Kolomb ertesi yıl 17 gemilik filosuyla ikinci kez buraya geldiğinde yanında büyükbaş hayvanlar ve tohumlar da getirmişti. Tohumlardan bir bölümünü Güneydoğu Asya’dan getirilmiş olan şekerkamışı bitkisine aitti. Küba topraklarına ekilen bu tohumlar hemen tuttu. Yerli halk bu tatlı kamışı soyup özünü yemeye ya da presle sıkıp suyunu içmeye bayılıyordu. Bu sıkma işlemi kısa bir sürede daha etkili ve güçlü hale getirildi.

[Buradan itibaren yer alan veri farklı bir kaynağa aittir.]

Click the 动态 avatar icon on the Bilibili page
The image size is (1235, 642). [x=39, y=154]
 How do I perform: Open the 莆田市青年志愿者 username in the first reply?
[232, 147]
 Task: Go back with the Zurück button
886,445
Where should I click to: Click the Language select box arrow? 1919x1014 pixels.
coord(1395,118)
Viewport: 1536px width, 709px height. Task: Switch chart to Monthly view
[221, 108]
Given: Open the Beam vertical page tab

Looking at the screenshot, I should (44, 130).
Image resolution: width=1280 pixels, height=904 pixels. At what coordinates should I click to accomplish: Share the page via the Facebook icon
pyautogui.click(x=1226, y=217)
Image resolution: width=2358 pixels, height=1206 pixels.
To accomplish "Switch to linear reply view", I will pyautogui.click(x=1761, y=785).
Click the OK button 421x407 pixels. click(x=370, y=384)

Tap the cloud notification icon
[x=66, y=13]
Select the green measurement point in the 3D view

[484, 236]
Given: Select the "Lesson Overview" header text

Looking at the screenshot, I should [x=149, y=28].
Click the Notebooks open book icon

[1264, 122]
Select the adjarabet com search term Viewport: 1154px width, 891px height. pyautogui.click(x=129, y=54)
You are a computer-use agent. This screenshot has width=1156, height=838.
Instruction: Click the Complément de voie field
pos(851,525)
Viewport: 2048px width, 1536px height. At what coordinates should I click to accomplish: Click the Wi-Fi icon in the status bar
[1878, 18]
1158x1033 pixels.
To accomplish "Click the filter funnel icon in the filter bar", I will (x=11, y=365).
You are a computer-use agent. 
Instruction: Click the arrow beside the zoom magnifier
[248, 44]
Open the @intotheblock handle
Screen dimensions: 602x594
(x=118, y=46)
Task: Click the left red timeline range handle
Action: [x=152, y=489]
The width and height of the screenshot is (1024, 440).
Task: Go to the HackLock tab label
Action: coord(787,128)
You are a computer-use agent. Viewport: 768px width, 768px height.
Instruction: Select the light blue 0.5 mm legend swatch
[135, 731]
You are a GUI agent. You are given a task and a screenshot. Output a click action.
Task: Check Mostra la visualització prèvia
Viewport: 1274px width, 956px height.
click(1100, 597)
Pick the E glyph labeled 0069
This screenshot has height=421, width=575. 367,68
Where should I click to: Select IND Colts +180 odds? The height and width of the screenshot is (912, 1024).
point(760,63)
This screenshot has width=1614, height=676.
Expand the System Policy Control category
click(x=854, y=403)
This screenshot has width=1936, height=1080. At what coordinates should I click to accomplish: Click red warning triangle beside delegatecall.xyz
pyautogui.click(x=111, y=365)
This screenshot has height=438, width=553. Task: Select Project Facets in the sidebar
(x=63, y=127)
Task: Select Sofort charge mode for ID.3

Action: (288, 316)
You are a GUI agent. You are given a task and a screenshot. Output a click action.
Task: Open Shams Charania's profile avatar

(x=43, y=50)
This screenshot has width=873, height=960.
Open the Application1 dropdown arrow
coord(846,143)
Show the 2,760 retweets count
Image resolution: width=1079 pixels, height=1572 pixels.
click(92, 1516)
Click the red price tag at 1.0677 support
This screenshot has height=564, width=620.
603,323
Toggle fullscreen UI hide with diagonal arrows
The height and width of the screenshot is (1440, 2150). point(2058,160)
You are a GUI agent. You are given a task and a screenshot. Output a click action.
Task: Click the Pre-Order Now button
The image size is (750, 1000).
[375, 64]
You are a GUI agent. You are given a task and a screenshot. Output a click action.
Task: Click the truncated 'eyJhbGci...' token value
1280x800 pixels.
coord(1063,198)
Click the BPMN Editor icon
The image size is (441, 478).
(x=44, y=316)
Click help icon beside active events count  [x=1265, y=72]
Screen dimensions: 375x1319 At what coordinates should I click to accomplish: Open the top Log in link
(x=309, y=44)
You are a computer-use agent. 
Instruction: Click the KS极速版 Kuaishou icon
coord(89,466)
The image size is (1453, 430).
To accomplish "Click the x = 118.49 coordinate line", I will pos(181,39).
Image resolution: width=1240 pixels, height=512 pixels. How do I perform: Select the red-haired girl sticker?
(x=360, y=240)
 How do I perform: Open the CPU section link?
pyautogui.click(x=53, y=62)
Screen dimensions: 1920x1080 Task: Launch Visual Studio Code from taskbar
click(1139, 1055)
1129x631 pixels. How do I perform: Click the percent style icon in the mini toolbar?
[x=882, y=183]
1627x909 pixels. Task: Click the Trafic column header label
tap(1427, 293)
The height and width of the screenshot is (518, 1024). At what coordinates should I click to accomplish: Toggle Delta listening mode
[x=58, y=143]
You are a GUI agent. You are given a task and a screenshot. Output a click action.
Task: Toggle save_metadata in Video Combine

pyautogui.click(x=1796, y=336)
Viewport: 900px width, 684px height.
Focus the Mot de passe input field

Ancak dolap beygirlerinin çevirdiği şekerkamışı değirmenleri tatlı özsuyunu çıkarıyor, bu tatlı sıvı geniş tavalarda buharlaştırılarak koyulaştırılıyor, sonuçta kahverengi şekere dönüştürülüyordu. Sarı altın bulmak umuduyla Küba’ya gelen İspanyol işgalciler ağızda eriyen, hem tatlı hem de altın kadar kârlı bir madde bulduklarını kısa sürede fark ettiler. Şekerkamışını değirmende sıkmak yerine hidrolik pres kullanarak üç kat daha fazla şeker şurubu elde edildiğini de keşfettiler.
18. yüzyılın başlarında şekerkamışı şurubundan yapılmış kaba, sert bir distile içkinin yerli halk arasında yayılmakta olduğu görüldü. Bu içkiye yukarıda da sözünü ettiğim “Tafia” deniliyordu. Bütün olumsuz özelliklerine rağmen ucuz oluşu fazla yaygınlaşmasının başlıca nedeniydi. Tadının kötü olması ise alkolünün kabalığı ve fiyatının ucuzluğu karşısında görmezden geliniyordu.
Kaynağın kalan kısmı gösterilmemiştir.